Yes, just reduce spices and skip hot sauce.

High-Protein Vegan Breakfast Burrito (Keeps You Full for Hours!)

Recipe by Daisy RootsCourse: Vegan Breakfast RecipesDifficulty: Easy
Servings

4

Large Burritos
Prep time

15

minutes
Cooking time

20

minutes
Total time

35

minutes

A hearty, flavor-packed vegan breakfast burrito filled with tofu scramble, beans, and sautéed veggies. Perfect for meal prep and busy mornings.

Ingredients

  • 4 large whole wheat tortillas (10-inch)
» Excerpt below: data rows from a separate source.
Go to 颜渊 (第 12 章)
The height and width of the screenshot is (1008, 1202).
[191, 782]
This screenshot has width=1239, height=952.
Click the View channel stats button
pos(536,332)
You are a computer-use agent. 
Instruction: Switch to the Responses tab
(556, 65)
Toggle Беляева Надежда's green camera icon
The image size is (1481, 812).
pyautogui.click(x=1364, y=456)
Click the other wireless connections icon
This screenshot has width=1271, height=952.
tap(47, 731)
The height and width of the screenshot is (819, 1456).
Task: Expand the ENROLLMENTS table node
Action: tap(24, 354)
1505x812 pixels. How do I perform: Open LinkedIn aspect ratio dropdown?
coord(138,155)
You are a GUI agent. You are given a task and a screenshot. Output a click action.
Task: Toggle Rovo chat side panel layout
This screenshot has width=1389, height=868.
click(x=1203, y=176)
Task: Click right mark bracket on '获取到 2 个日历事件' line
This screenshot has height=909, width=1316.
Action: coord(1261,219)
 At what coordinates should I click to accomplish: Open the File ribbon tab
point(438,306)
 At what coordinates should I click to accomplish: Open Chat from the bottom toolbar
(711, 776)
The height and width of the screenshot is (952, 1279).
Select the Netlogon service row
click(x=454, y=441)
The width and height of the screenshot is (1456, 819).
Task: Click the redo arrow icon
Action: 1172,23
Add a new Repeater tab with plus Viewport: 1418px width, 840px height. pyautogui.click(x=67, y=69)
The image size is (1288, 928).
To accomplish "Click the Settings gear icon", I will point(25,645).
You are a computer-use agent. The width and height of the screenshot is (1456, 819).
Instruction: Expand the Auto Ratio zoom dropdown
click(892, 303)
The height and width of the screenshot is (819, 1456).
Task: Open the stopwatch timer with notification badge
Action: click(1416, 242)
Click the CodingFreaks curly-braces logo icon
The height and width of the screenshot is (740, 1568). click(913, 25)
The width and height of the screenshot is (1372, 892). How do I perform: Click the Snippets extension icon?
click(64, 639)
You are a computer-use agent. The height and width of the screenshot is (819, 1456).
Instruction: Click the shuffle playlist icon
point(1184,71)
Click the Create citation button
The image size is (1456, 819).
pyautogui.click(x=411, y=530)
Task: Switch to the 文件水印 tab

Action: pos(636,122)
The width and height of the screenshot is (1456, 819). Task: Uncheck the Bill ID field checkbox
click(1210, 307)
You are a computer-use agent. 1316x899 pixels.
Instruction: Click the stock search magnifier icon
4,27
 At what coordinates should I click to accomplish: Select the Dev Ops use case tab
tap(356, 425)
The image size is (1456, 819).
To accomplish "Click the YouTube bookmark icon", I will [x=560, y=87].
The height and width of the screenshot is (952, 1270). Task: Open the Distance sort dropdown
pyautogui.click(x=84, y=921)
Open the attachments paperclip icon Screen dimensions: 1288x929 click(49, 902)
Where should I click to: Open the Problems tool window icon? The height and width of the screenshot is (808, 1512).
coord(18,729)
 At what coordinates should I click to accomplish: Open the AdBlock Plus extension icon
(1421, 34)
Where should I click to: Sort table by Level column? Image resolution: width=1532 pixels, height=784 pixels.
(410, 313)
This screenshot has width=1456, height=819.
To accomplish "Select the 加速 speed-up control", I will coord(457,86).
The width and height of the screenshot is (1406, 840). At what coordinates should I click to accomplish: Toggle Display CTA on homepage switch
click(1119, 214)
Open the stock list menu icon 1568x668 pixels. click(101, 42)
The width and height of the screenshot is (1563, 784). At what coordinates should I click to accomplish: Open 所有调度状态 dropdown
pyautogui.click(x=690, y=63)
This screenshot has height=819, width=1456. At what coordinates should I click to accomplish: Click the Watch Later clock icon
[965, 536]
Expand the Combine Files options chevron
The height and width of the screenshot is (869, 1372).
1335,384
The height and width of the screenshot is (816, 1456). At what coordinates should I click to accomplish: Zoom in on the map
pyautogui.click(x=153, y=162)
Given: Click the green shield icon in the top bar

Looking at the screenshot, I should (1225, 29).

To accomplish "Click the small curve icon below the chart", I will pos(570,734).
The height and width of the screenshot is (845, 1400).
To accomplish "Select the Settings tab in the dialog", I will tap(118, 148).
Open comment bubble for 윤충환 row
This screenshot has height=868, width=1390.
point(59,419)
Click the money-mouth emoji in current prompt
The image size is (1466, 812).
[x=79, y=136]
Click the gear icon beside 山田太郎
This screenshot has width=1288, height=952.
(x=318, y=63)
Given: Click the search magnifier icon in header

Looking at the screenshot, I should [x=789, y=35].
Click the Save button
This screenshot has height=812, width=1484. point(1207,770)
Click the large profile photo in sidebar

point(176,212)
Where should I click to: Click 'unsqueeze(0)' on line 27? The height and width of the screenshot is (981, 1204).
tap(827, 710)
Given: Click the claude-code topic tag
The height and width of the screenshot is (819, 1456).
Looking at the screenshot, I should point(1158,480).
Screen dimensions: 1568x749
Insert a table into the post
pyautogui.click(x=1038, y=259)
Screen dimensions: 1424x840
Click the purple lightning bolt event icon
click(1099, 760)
  • 14 oz (400 g) extra-firm tofu, pressed

  • 1 cup (170 g) black beans, cooked and drained

  • 1 medium bell pepper, diced

  • ½ medium onion, chopped

  • 1 cup fresh spinach or kale

  • 2 tablespoons nutritional yeast

  • 1 tablespoon olive oil (or cooking spray)

  • ½ teaspoon turmeric

  • 1 teaspoon garlic powder

  • 1 teaspoon smoked paprika

  • ½ teaspoon salt (or to taste)

  • ¼ teaspoon black pepper

  • Optional: Vegan sausage, avocado, salsa, vegan cheese, hot sauce

Directions

  • Cook the tofu: Crumble tofu. Heat oil in a pan over medium heat. Add tofu and cook 3–4 minutes. Stir in turmeric, garlic powder, smoked paprika, salt, and pepper. Cook 5–7 more minutes. Stir in nutritional yeast. Remove from the pan.
  • Sauté vegetables: In the same pan, cook the onion and bell pepper for 4–5 minutes until soft. Add spinach and cook until wilted.
  • Warm beans: Heat beans in a small saucepan over medium-low heat for 3–4 minutes.
  • Assemble: Warm tortillas slightly. Add tofu, vegetables, beans, and optional toppings to the center.
  • Roll and toast: Fold sides in, roll tightly, and toast seam-side down in a dry pan for 2–3 minutes per side until golden.

Notes

  • Let filling cool slightly before freezing.
  • Store in the fridge up to 4 days or freeze up to 2 months.
  • Reheat with a damp paper towel to keep the tortilla soft.